Exactly the lines from the line that has "Where should I" through the final line below are to be retyped, and the pictures are not.

━━━

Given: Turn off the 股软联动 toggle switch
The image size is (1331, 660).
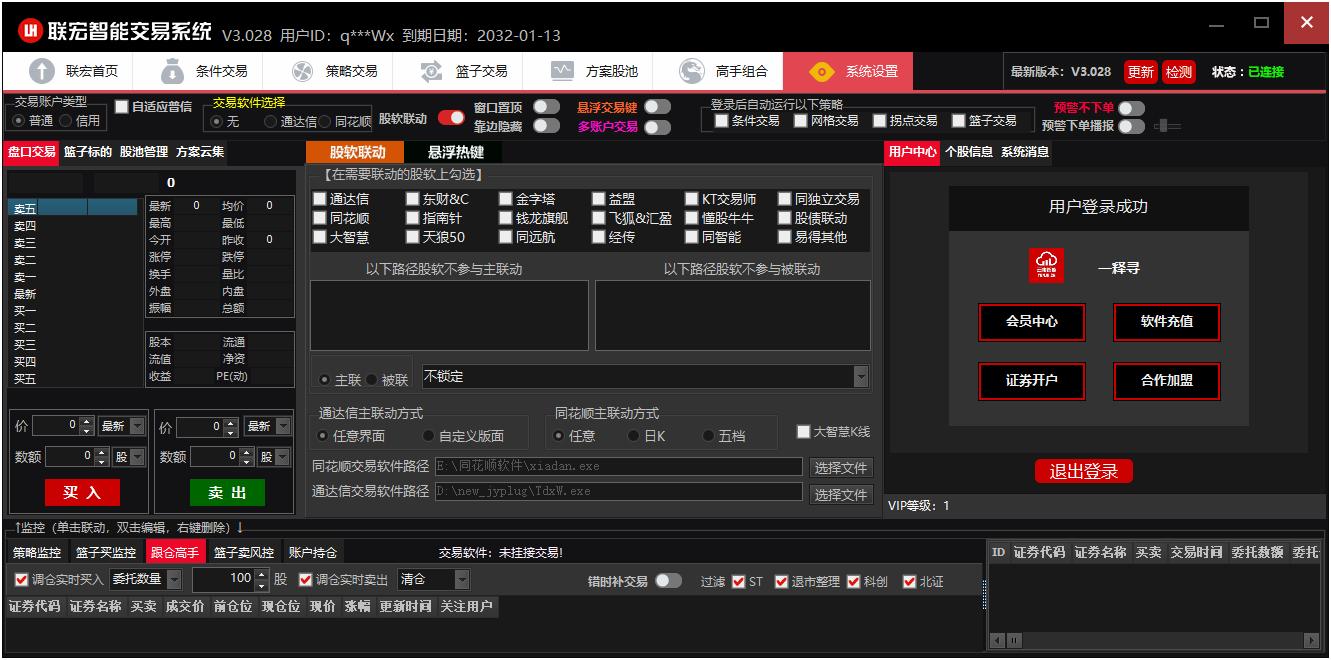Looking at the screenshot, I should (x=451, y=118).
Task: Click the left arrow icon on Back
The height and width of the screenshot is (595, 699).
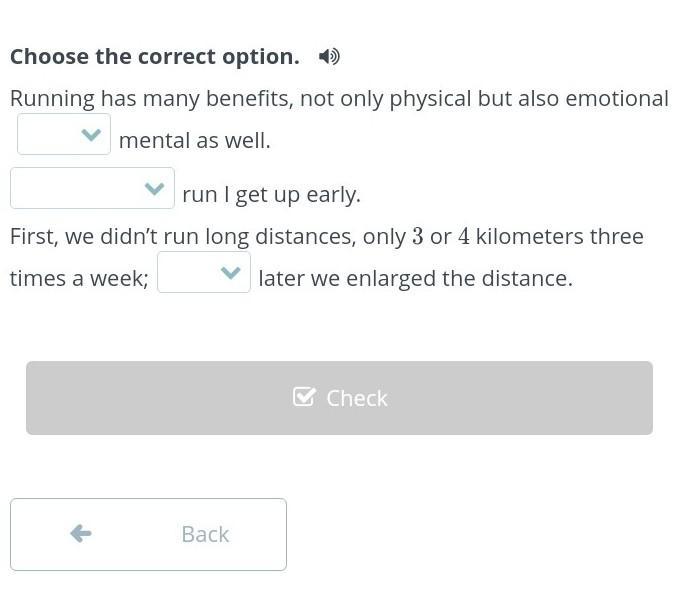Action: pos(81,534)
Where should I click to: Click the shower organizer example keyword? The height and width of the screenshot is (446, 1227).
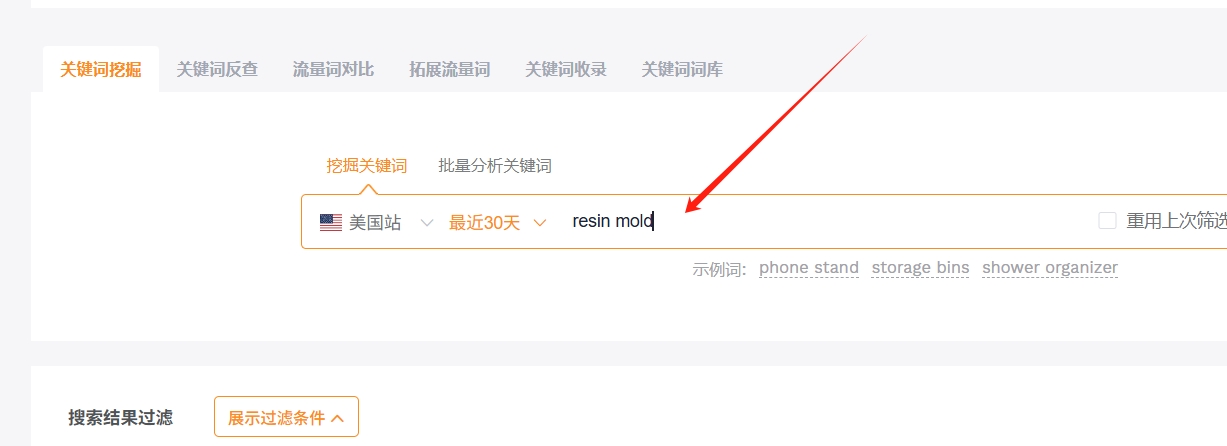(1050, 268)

━━━

Completed task:
Where should I click to: Click the shower organizer example keyword? The height and width of the screenshot is (446, 1227).
(1050, 268)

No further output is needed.